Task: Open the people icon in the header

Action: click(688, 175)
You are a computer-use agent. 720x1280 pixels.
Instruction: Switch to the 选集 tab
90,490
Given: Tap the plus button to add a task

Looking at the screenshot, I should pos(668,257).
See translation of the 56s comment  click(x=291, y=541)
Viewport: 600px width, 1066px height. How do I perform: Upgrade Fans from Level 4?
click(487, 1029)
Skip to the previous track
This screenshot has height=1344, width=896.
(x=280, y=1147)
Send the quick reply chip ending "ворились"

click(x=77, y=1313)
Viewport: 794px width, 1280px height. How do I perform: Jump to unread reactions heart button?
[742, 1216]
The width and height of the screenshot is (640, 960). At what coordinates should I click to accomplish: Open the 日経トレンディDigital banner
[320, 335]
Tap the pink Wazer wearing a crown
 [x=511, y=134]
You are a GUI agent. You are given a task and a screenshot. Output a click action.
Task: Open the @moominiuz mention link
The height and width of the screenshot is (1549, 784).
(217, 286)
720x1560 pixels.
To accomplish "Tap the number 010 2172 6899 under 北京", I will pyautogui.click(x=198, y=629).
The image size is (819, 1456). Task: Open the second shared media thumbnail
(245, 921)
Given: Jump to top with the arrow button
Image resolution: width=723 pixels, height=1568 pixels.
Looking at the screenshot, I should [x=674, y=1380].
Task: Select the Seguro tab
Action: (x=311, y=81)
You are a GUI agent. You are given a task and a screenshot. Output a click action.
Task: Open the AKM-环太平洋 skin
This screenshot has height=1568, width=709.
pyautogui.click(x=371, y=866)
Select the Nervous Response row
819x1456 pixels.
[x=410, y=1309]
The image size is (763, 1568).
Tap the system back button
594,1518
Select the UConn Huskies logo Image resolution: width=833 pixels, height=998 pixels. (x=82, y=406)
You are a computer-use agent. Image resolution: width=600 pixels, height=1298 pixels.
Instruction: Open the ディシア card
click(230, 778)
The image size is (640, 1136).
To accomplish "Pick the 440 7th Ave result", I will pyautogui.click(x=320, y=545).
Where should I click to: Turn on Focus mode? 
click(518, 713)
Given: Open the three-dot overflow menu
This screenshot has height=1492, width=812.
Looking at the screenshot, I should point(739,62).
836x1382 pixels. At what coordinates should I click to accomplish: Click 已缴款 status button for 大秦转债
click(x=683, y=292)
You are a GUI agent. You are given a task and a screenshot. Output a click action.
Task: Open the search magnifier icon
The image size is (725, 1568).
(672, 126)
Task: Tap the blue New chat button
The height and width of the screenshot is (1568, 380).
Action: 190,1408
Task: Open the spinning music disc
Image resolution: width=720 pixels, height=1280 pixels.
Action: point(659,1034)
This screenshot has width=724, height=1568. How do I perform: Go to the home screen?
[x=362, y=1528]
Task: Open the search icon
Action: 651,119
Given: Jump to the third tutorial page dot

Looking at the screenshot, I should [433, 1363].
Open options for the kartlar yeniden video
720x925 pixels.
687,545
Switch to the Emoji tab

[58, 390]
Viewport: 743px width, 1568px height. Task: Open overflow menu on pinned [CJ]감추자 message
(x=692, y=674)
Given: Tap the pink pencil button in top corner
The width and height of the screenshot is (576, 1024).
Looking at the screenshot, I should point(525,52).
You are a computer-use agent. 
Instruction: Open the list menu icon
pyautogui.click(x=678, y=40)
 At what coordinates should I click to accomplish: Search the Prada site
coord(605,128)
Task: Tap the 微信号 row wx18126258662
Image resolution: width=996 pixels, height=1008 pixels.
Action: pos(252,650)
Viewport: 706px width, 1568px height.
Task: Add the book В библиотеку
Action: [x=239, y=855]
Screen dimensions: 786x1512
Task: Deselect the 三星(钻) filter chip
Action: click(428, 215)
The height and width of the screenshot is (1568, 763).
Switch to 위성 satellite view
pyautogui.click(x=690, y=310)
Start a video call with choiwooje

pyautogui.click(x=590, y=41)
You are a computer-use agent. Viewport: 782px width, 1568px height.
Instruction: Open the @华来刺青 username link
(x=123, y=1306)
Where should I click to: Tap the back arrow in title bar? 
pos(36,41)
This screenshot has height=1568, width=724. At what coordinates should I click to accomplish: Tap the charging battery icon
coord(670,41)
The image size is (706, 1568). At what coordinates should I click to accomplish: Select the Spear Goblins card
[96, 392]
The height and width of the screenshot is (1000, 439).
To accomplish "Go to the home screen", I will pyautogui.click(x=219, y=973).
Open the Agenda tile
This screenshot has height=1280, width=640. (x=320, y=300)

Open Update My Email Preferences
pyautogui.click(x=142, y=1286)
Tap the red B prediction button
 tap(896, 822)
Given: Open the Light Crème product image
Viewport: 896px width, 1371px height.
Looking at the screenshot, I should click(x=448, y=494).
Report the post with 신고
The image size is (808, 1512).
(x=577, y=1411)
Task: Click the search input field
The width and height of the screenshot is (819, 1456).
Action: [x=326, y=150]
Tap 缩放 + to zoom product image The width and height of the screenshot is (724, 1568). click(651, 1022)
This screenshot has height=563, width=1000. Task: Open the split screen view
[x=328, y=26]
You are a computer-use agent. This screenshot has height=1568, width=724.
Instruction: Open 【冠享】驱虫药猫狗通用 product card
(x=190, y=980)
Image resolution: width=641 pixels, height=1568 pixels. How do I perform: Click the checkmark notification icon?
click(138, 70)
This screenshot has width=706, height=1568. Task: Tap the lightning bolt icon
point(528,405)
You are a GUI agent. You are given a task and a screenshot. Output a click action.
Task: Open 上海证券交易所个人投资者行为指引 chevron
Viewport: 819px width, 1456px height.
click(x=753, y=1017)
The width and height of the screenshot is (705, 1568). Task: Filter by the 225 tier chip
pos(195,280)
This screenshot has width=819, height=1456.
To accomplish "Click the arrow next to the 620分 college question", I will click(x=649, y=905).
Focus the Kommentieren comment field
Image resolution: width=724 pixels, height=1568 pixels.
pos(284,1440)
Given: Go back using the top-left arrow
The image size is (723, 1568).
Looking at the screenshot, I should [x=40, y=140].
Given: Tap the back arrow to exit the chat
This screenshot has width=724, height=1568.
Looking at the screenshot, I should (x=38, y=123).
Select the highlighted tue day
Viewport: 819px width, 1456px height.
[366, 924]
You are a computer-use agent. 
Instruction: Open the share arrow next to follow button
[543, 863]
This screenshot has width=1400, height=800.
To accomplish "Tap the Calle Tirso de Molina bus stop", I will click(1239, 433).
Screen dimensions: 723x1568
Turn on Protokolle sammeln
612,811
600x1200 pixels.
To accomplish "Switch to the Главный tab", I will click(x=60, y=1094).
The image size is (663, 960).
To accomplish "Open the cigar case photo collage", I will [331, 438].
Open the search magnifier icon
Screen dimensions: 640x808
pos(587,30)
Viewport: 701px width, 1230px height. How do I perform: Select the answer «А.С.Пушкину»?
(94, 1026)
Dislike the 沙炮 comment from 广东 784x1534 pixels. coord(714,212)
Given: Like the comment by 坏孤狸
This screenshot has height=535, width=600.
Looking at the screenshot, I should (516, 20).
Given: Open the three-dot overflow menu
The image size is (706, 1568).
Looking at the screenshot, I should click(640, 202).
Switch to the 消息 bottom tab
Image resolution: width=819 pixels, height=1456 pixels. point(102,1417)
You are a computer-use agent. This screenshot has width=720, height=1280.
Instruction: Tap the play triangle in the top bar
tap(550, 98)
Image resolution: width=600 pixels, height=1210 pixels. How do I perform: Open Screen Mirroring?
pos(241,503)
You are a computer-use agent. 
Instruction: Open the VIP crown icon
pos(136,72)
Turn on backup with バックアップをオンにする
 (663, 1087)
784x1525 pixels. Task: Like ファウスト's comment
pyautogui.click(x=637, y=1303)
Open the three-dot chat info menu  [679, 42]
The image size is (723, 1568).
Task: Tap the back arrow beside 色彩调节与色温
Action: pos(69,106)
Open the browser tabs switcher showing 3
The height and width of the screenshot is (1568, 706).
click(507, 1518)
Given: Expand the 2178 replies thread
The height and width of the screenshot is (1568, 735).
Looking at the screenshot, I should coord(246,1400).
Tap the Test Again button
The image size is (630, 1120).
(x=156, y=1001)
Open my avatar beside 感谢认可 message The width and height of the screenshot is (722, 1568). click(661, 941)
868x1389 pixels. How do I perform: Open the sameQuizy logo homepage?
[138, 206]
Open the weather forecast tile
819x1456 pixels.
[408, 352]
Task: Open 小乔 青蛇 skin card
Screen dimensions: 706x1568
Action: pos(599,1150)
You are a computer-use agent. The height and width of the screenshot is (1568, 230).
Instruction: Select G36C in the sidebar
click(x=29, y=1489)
== == ==
Reproduce the records verbatim, from the line containing "This screenshot has width=724, height=1568. How" through the line containing "tap(896, 822)", both lines included.

This screenshot has width=724, height=1568. How do I perform: Go to the home screen?
[x=362, y=1528]
Task: Open the search icon
Action: 651,119
Given: Jump to the third tutorial page dot

Looking at the screenshot, I should [433, 1363].
Open options for the kartlar yeniden video
720x925 pixels.
687,545
Switch to the Emoji tab

[58, 390]
Viewport: 743px width, 1568px height. Task: Open overflow menu on pinned [CJ]감추자 message
(x=692, y=674)
Given: Tap the pink pencil button in top corner
The width and height of the screenshot is (576, 1024).
Looking at the screenshot, I should point(525,52).
You are a computer-use agent. 
Instruction: Open the list menu icon
pyautogui.click(x=678, y=40)
 At what coordinates should I click to accomplish: Search the Prada site
coord(605,128)
Task: Tap the 微信号 row wx18126258662
Image resolution: width=996 pixels, height=1008 pixels.
Action: pos(252,650)
Viewport: 706px width, 1568px height.
Task: Add the book В библиотеку
Action: [x=239, y=855]
Screen dimensions: 786x1512
Task: Deselect the 三星(钻) filter chip
Action: click(428, 215)
The height and width of the screenshot is (1568, 763).
Switch to 위성 satellite view
pyautogui.click(x=690, y=310)
Start a video call with choiwooje

pyautogui.click(x=590, y=41)
You are a computer-use agent. Viewport: 782px width, 1568px height.
Instruction: Open the @华来刺青 username link
(x=123, y=1306)
Where should I click to: Tap the back arrow in title bar? 
pos(36,41)
This screenshot has height=1568, width=724. At what coordinates should I click to accomplish: Tap the charging battery icon
coord(670,41)
The image size is (706, 1568). At what coordinates should I click to accomplish: Select the Spear Goblins card
[96, 392]
The height and width of the screenshot is (1000, 439).
To accomplish "Go to the home screen", I will pyautogui.click(x=219, y=973).
Open the Agenda tile
This screenshot has height=1280, width=640. (x=320, y=300)

Open Update My Email Preferences
pyautogui.click(x=142, y=1286)
Tap the red B prediction button
 tap(896, 822)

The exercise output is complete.